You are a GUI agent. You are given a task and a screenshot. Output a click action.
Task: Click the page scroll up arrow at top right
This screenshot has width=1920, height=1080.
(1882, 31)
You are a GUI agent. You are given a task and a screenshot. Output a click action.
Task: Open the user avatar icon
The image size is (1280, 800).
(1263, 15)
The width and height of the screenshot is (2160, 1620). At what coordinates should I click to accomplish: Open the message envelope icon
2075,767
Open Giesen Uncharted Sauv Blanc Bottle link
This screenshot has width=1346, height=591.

What to work on
Rewrite every one of the rows above, changing each occurrence of "screenshot" to "capture" and leaving everything else as it is.

Result below
You are a GUI agent. You are given a task and a capture. Output a click action.
Task: Click the page scroll up arrow at top right
This capture has width=1920, height=1080.
(1882, 31)
You are a GUI agent. You are given a task and a capture. Output a click action.
Task: Open the user avatar icon
The image size is (1280, 800).
(1263, 15)
The width and height of the capture is (2160, 1620). At what coordinates should I click to accomplish: Open the message envelope icon
2075,767
Open Giesen Uncharted Sauv Blanc Bottle link
This capture has width=1346, height=591.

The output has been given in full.